Cette essentialisation illustre - ô combien - le fait que la France s'est figée dans une crise sociale pourtant tellement prévisible. Ce n'est pas un hasard si, en moins de deux ans, on a assisté à des faits divers où l'antisémitisme n'avait aucune pertinence mais surnageait, médiatiquement parlant, de par une vraisemblance des situations. Un peu comme les Fables de La Fontaine, qui seraient presque vraies, n'était le détail des animaux mis en scène. Décembre 2003 : deux élèves sont exclus du collège Montaigne, à Paris, pour "menaces à l'encontre d'un élève juif", sans qu'aucun témoin entendu par le conseil de discipline ne corrobore les faits. Janvier 2004 : le rabbin Farhi est victime d'une agression au couteau de quelqu'un "de type maghrébin", alors que l'enquête révélera que l'ustensile provenait de la cuisine des lieux. Juin dernier, à Epinay : un jeune homme juif est poignardé par un homme qui aurait crié : "Allah Akbar !" Huit autres personnes seront agressées de la même manière, y compris des musulmans, sans que les médias se rétractent sur l'annonce d'une prétendue visée antisémite dans le geste du déséquilibré.

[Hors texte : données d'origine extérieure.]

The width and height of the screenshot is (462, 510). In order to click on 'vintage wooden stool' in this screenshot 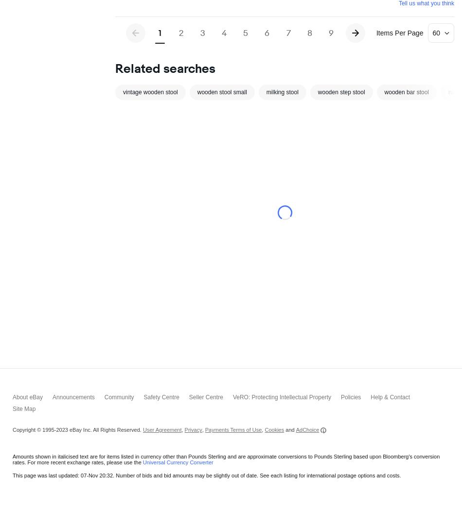, I will do `click(150, 92)`.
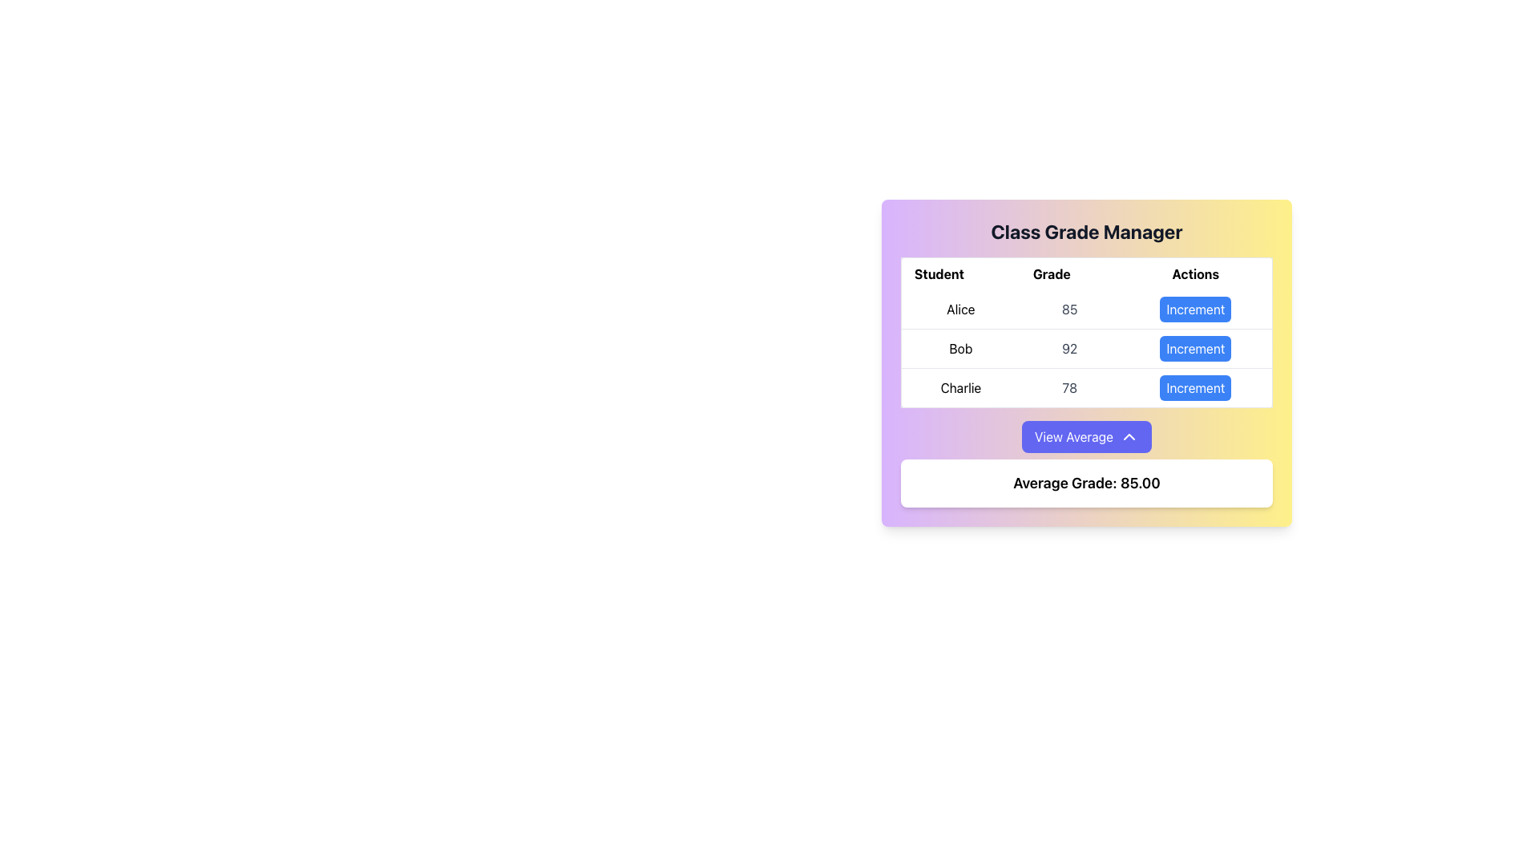 Image resolution: width=1539 pixels, height=866 pixels. I want to click on the third 'Increment' button in the 'Actions' column of the 'Class Grade Manager' table, so click(1195, 387).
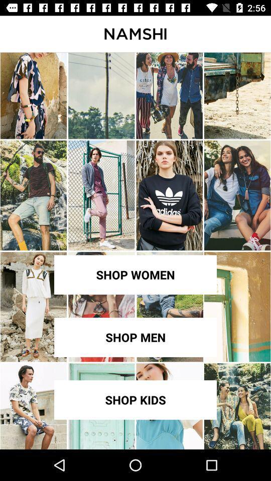 The image size is (271, 481). What do you see at coordinates (135, 275) in the screenshot?
I see `item above shop men icon` at bounding box center [135, 275].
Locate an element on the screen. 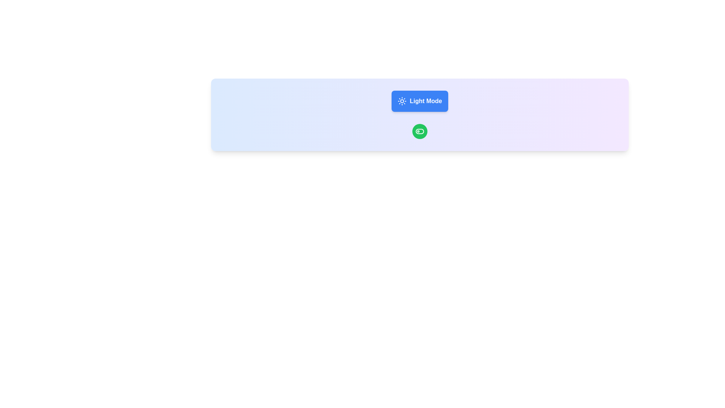 Image resolution: width=725 pixels, height=408 pixels. the icon representing the 'Light Mode' functionality, located within the rounded rectangular button labeled 'Light Mode' at the upper central region of the interface is located at coordinates (402, 100).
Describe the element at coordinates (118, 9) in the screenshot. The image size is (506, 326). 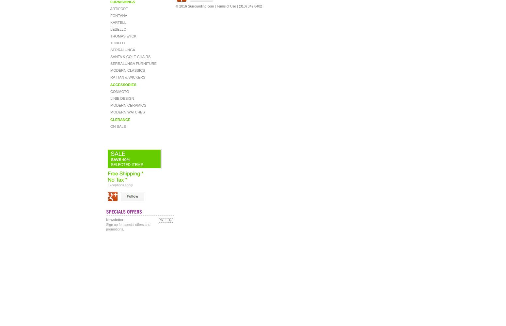
I see `'ARTIFORT'` at that location.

Enfin, le 9 juillet, il y a eu l'histoire invraisemblablement vraie de Marie L. Tous les ingrédients sont là, jetés en pâture à un public acquis d'avance : l'arbitraire, la violence, l'indifférence et, bien sûr, l'identité des pseudo-coupables.
Le succès du récit de Marie L. provient de l'autoaffirmation d'un nouveau dogme français. On ne devrait plus parler de "clash des civilisations", mais plutôt d'un clash à l'intérieur de la civilisation. Il y a une telle saturation de la référence antisémite - et cela ne décrédibilise pas les réelles et trop nombreuses agressions qui ont eu lieu depuis le début de l'année - que le signe-racisme renvoie moins à une vraie situation (des individus attaqués pour leur identité juive) qu'à un autre signe : la mauvaise conscience française.
On peut reconnaître là la stratégie du pouvoir politique et intellectuel de la génération engagée après la seconde guerre. C'est le discours du Vel' d'Hiv' de Chirac oppposé à la francisque pétainiste de Mitterrand. Par quoi il ne s'agit pas de verser dans les clichés de la culpabilité nationale, sur le modèle allemand par exemple. Ce qui se fait en France depuis une dizaine d'années fonctionne différemment. On saccage la part d'avenir qu'il y a dans le présent. L'axe qui va de l'identité ethnique à la citoyenneté française est vulnérable au point qu'on l'évite et lui préfère le boulevard plus rassurant de l'altérité. Le terrain d'entente de la diversité culturelle et de la place de l'islam en France dédaigne les monuments et les mises au pas officielles.
Incorporer des Français issus de l'immigration maghrébine au sein du gouvernement ou bien créer un conseil du culte musulman aux ordres du ministère de l'intérieur n'a rien d'une politique d'intégration. Cela revient plutôt à peigner la girafe tout en prenant le public pour des imbéciles. Le vrai espoir réside dans l'égalité des chances et des droits, ce qui éviterait les fausses sorties et autres déconvenues, et formerait un sentiment d'intégration dans cette tranche sociale issue de l'immigration maghrébine qui a soif de reconnaissance depuis si longtemps.
Quand un homme politique d'envergure nationale est condamné pour corruption et détournement de fonds, ce n'est pas toute la classe politique qui se trouve mise à l'index. Alors pourquoi noircir tout un groupe pour les actes de quelques voyous, même imaginaires ? Au bout du compte, tout le monde a menti avec Marie L. Elle nous a ravi la parole.
Farid Laroussi enseigne la littérature française contemporaine et la littérature francophone du maghreb à l'université yale (connecticut).